I actually teared up listening to Jameson's last log entries. It wasn't because I was listening to the last words of a man that knew he would soon be dead. It wasn't because he had died alone out there in the void; that's something all spacers have to accept as a possibility every time the FSD spools up. No, it was none of that. It was because listening to his last words made me think of the family he had left behind. I realized the son for whom he had left those logs never heard them. He never heard his father tell of how proud he was of the young man he had become or of his love for him. All he knew was that his father had left him and disappeared into The Black without a trace.
I felt the slow agony of his wife and son waiting for his return. I felt their grief when they finally gave up hope, and the sense of guilt that came with no longer feeling the need to wait -- of being free to get on with living instead of just waiting. None of that mattered to the men and women that sent Jameson on what they knew would be his last flight. In the end his family, like Jameson himself, were just collateral damage.

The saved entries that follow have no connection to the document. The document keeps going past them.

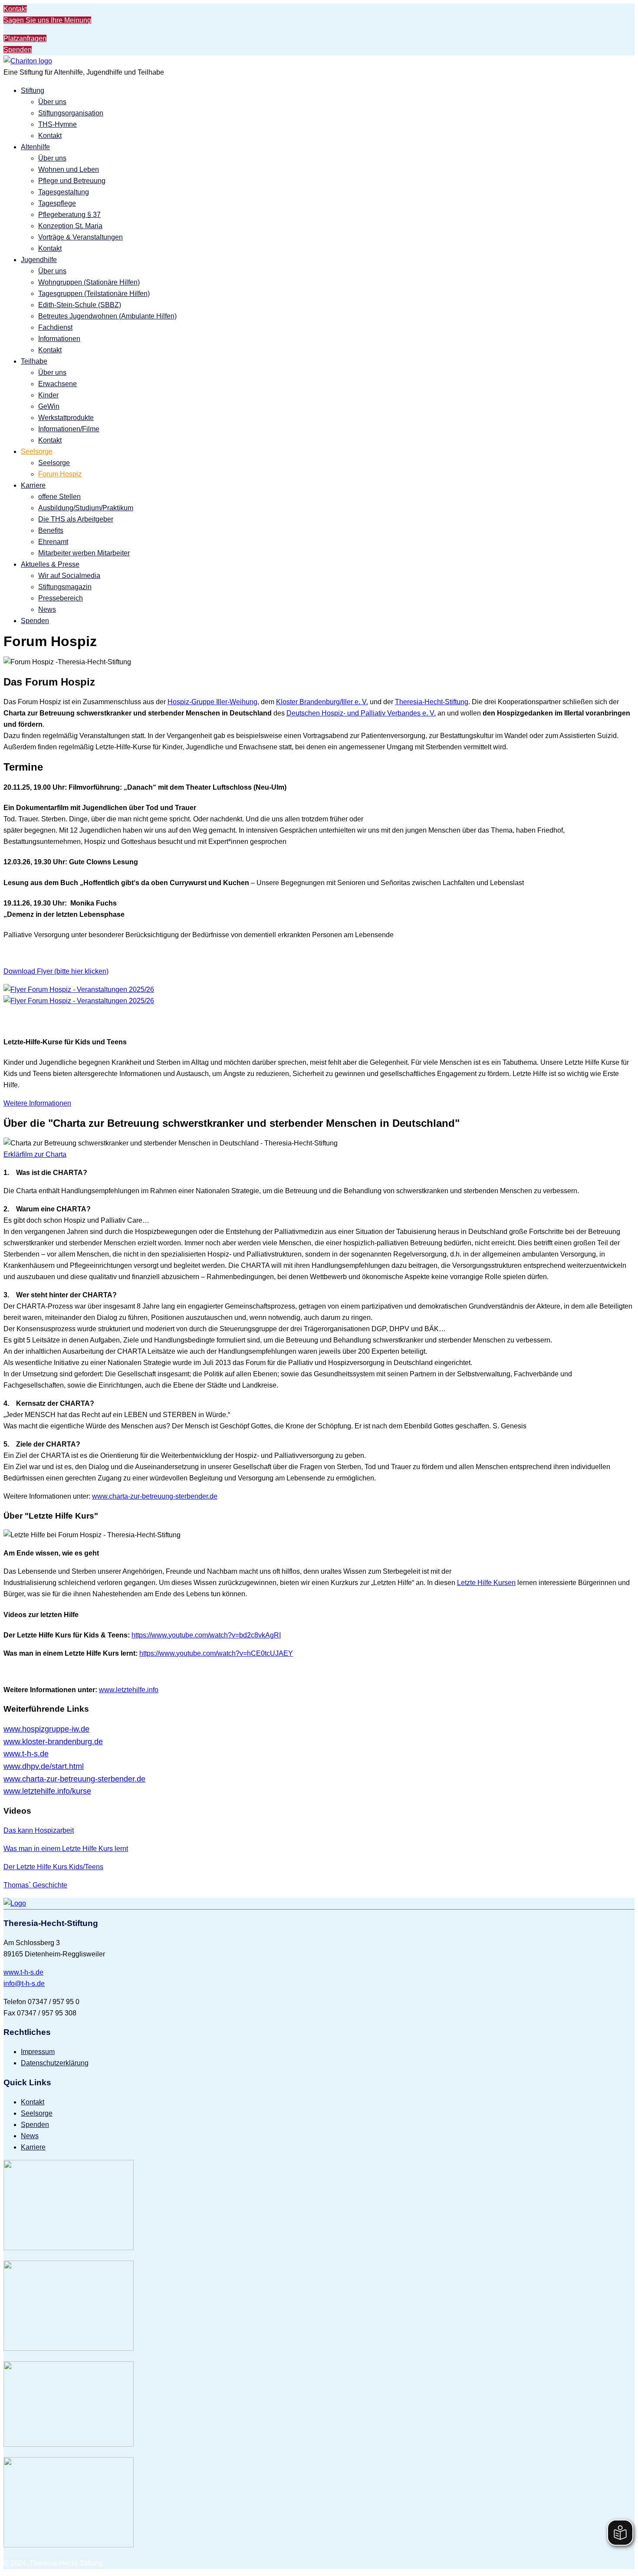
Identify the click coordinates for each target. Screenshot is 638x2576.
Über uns (52, 101)
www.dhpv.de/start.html (43, 1766)
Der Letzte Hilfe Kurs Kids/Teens (53, 1866)
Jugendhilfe (39, 259)
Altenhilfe (35, 147)
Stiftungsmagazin (65, 587)
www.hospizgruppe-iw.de (46, 1729)
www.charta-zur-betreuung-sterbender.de (154, 1496)
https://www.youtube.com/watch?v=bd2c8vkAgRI (206, 1635)
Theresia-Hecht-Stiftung (431, 702)
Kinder (48, 395)
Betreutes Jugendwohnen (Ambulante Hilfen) (107, 316)
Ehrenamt (53, 541)
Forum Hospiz (60, 474)
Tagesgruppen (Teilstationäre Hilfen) (94, 293)
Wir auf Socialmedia (69, 575)
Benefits (50, 530)
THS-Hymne (57, 124)
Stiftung (32, 90)
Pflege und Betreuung (71, 180)
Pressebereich (60, 598)
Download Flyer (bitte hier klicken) (56, 971)
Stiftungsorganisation (70, 113)
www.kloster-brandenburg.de (53, 1741)
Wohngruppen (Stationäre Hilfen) (89, 282)
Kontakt (15, 9)
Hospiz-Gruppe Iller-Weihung (212, 702)
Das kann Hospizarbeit (38, 1830)
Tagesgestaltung (63, 192)
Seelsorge (37, 451)
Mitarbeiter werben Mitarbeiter (84, 553)
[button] (34, 1154)
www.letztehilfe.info (128, 1689)
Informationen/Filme (68, 429)
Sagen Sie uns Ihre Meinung (47, 20)
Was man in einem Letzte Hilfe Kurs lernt (65, 1848)
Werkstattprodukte (66, 417)
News (47, 609)
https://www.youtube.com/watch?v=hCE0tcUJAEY (216, 1653)
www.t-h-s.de (23, 1972)
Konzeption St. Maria (70, 226)
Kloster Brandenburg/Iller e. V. (322, 702)
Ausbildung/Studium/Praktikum (85, 508)
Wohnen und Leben (68, 169)
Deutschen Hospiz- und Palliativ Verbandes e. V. (361, 713)
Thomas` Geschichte (35, 1885)
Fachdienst (55, 327)
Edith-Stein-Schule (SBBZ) (79, 304)
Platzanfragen (24, 38)
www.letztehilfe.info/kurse (47, 1791)
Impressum (38, 2051)
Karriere (33, 485)
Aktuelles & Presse (50, 564)
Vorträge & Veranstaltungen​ (80, 237)
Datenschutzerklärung (55, 2063)
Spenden (17, 49)
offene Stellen (59, 496)
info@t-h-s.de (24, 1983)
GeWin (48, 406)
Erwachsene (57, 383)
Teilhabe (34, 361)
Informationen (59, 338)
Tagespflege (57, 203)
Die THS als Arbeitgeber (75, 519)
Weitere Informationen (37, 1103)
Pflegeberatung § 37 (69, 214)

When I scanned the system to find Jameson's crash site I had noticed another set of returns from the adjacent planet. When I finally pulled myself together and dried the tears from my eyes I mapped that planet and discovered an abandoned settlement. It turned out to be one of the Intergalactic Naval Reserve Arm bases with its own secrets to tell buried in the comms terminals. I'm surprised they haven't found a way to purge them or at least destroy them. Maybe they don't care. Maybe after a hundred and fifty years they think the sins of the past are forgiven even if not forgotten.
I have heard there was a group calling itself the League of Reparation that went around assassinating descendants of INRA personnel. I don't know what ever became of that but that is just as bad when you think about it -- killing someone for something his grandfather did. Who thinks that is a good idea?
I've heard one of Jameson's descendants has made a name for herself. I wonder what she thinks about all these skeletons being pulled from their closets.